Around the same time as the palace at Castor was inhabited, a remarkable treasure was hidden nearby on the outskirts of the town. It is one of the most important hoards ever found from Roman Britain and now housed at The British Museum; an elaborate collection of almost thirty silver items packed into a large pot, including a dish, cup, bowl, strainer and triangular plaques. The thing that makes these one of the most important Romano-British finds is the clear Christian iconography they all bear. Pieces have the greek Chi-Rho (a symbol that predates the cross), inscriptions with references to an altar and to individuals from the community. The silver plagues are borrowed from the existing religious rites of Rome; such plagues would be inscribed with thanks, vows or requests and nailed to the outside of temples.

It was not always safe to be a Christian in the Roman Empire, and it is tempting to imagine the small congregation’s priest sneaking from the city at midnight to bury their church-silver before the next crack-down on Christians. It is also possible that the silverware was hidden by thieves or even early Saxon raiders – which may well explain why it was never dug up again.

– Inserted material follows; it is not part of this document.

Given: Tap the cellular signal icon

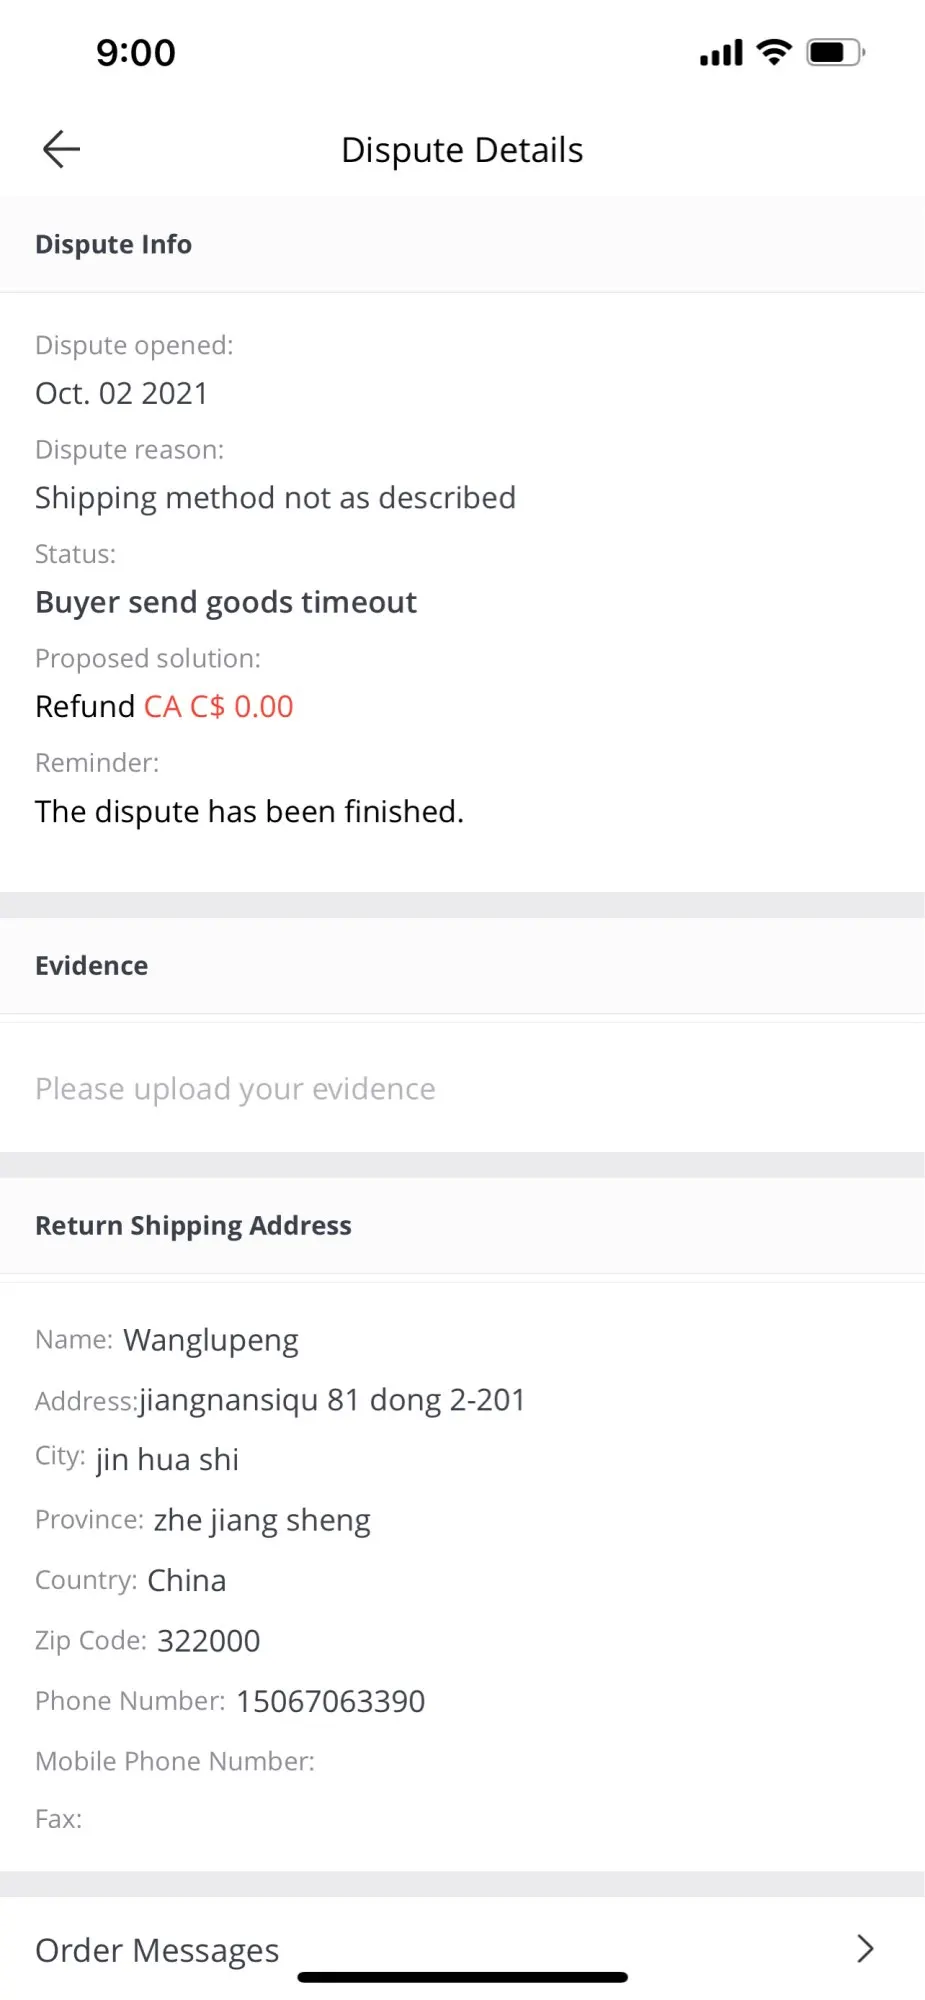Looking at the screenshot, I should (721, 52).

By the late fourth century, Saxon raids had led to a military command being created for the defence of the “Saxon Shore” (England’s east coast), and certainly around this time the pottery industry at Durobrivae was declining. The city walls were strengthened and extra bastions added, and whilst this kept the town safer it may well have resulted in the abandonment of the suburbs which were outside these defences.

After the withdrawal of Roman forces in the early years of the fifth century, the trade that had built and sustained Durobrivae slowly drained away. With money no longer being minted, roads and bridges no longer maintained, the collapse of the town was inevitable. Unlike Durovigitum, the town does not appear to have been violently sacked. There is some evidence of Saxons briefly settling in the remnants of the town but the settlement was never developed and instead the surviving stone was taken away and repurposed over decades.

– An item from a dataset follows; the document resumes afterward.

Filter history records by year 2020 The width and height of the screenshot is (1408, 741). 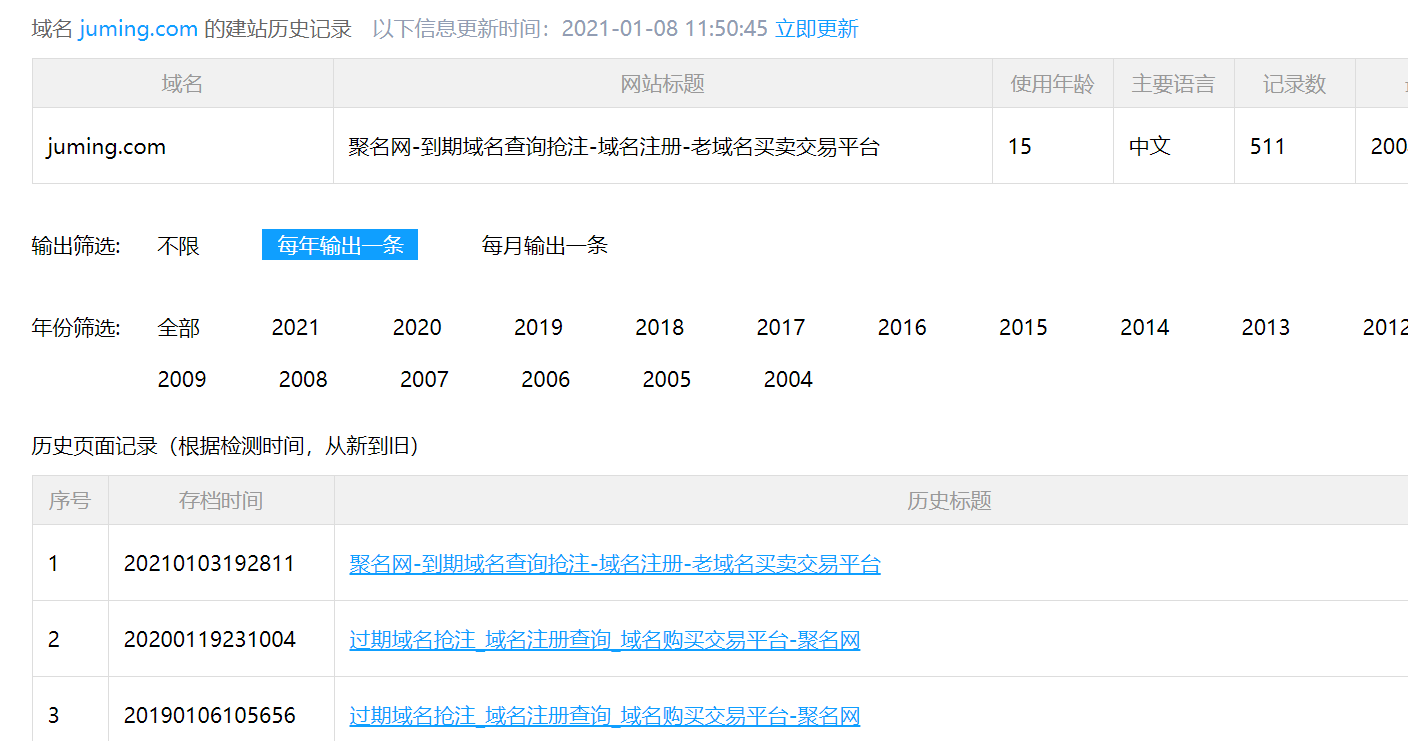(417, 328)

A new Saxon settlement was founded nearby on the Nene; we know it as Water Newton, translated from the old English “niwetun waeter” meaning “new town on the river”. The site of the palace at Castor was also plundered for building material, in this case by the site’s new occupant St. Kyneburgha. She was a Mercian princess who established a nunnery and monastery, around which grew a settlement which they named “ceastre”. To this day the village of Castor has the only church in the UK dedicated to St. Kyneburgha.

The modern site of Durobrivae with the roman roadways clearly visible in the foreground, Ermine Street can be seen running arrow straight from bottom centre to top left of this image.

This is the end of our three-part Roman Blog, next month we’ll be looking at some Anglo-Saxon women with guest writer Victoria Calleway.

Matthew Calleway is a reader, writer and all round creative type. He can often be found behind a desk planning things for the Huntingdonshire History Festival or else in the Cambridgeshire countryside walking, cycling and swimming in rivers.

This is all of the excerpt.